Only one event is recorded alike of them all, no matter what may have been their situation in life, whether princes of the earth, surrounded with grandeur, or beggars in rags upon the dunghill. They may have amassed wealth beyond the possibility of computation, they may have enlarged the bounds of science, and filled the world with the fame of their discoveries, they may have traveled into distant lands, and brought back volumes of knowledge, they may have possessed an eloquence like that of angels, they may have written poetry worthy the abodes of Paradise, they may have founded empires, and given systems of law to communities, they may have been poets, orators, statesmen, philosophers, they may have done all that makes the name of mortals great, they have been the Homers, the Virgils, the Newtons, the Bacons, the Shakspeares, the Miltons of their age;but with all this, the history of their life is reduced down to the bald, unvaried epitaph, he died. There would be all varieties of existence among them as among us; some whose rank and connexions in life would place them at the summit of society, and others whose powers of conversation made them the admired in every circle, and others whose days were crowded with events of wonder, and others whose domestic relations were full of beauty and of tenderness, and others of a glowing imagination, and others of a vast reach of mind, and others of angelic symmetry and strength of body;-and yet it is all annihilated in that one simple record, he died.
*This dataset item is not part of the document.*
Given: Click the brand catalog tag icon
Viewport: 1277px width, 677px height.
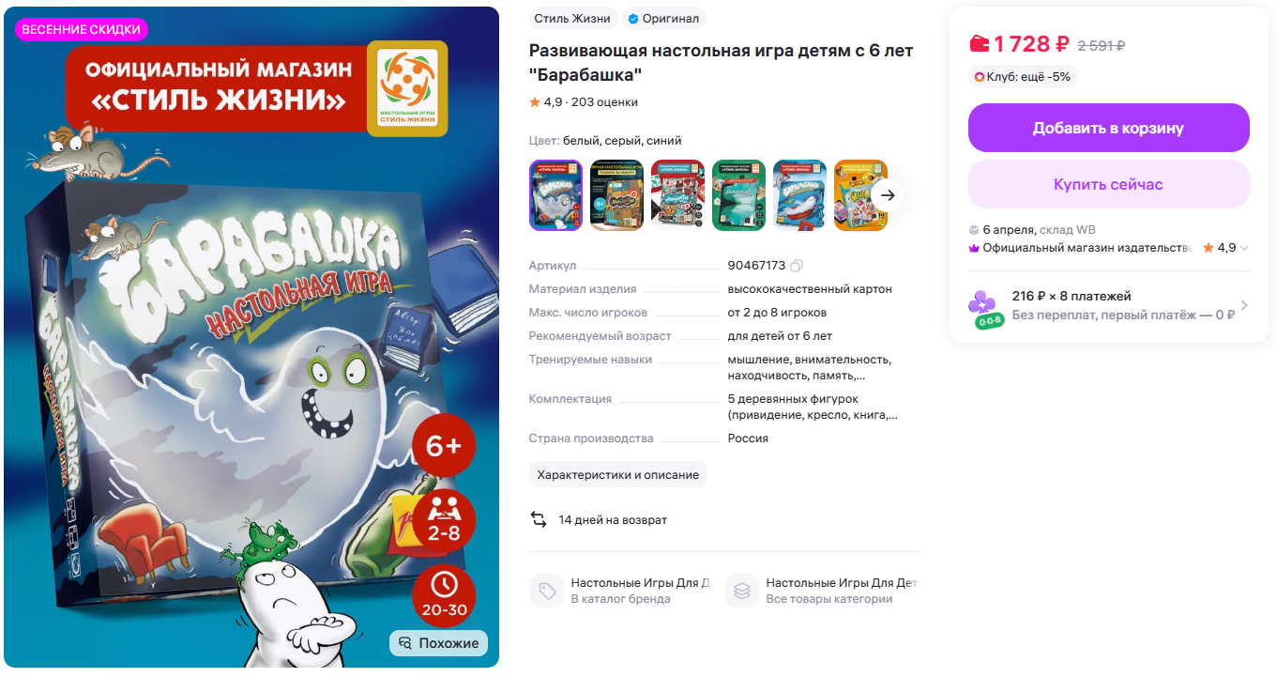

There would be, in the progress of antediluvian existence, all materials that ever combine to raise the record of a man's days from obscurity and insignificance, all that we ever look upon as constituting fit stuff for the tissue of a magnificent history, or a grand and glowing biography; they must have attained all that in the world's view is worth living for; they must have accomplished all, that in the eye of ambition constitutes a ground for that immortality of fame, which the fallen mind thirsts after; actions to draw a world's applause, inventions and discoveries of surprising ingenuity, systems of science and philosophy, all forms of greatness realized;-and yet it is all disposed of and confined within the annals of two words, he died.

Once in the flight of ages past,

There lived a man:-and who was he?
-Mortal! howe'er thy lot be cast,
That man resembled thee.

He saw whatever thou hast seen,
Encountered all that troubles thee;
He was whatever thou hast been,
He is what thou shalt be.

The annals of the human race,
Their ruins since the world began,
Of him afford no other trace
Than this,-THERE DIED A MAN.

Now it is scarcely possible to read a more affecting and instructive lesson than the Holy Spirit has thus transmitted for our consideration, as to the worthlessness of all mere mortal grandeur in the eye of God. The pleasure, wealth, power, knowledge, glory, of ten centuries crowded into one life, with all the changes and shows of a human existence, continued through a period which with us suffices for the transit of nearly thirty generations, are just as unnoticed as if they had never had an existence. Except so far as these things bear upon our eternal destiny, (the point which with most men is left as utterly out of consideration as if there were no eternal destiny,) it is absolutely regarded as of no account whatever, whether a man were poor or rich, learned or unlearned, lofty or lowly, wise or ignorant, whether he were a Newton or a Hottentot, a Milton or a chimney-sweep, a Bacon or the inmate of a mad-house, an Alexander or a beggar in the street. Considered apart from the fact of his probationary state, the enjoyments or events in the life of the most distinguished of mortals, though it were protracted to a period beyond that of the oldest antediluvian, are absolutely of no more importance, in comparison with the idea of an endless duration, than the movements of a new-born babe the first day of its existence. You might compress the possession of all the royalty and luxury of all the monarchs of the earth, and all the glory of the whole world's warriors, statesmen and nobility, and all the wisdom and fame of all the world's poets and philosophers, into the experience of one mind, and the period of one life, and yet, in itself, and for itself, without reference to God, it is nothing, absolutely not worth naming; considered with reference to eternity, it dwindles to a point; with reference to happiness, it is gone like the ticking of a clock, and is of no more value than the pulsations in the veins of the smallest microscopic insect. The only thing of absolute value is that which connects us with God, and makes us partakers of his holiness; all things else are baubles. Crowns are playthings, dukedoms and dominions of no more importance than the grains of sand that go to make up an ant hill.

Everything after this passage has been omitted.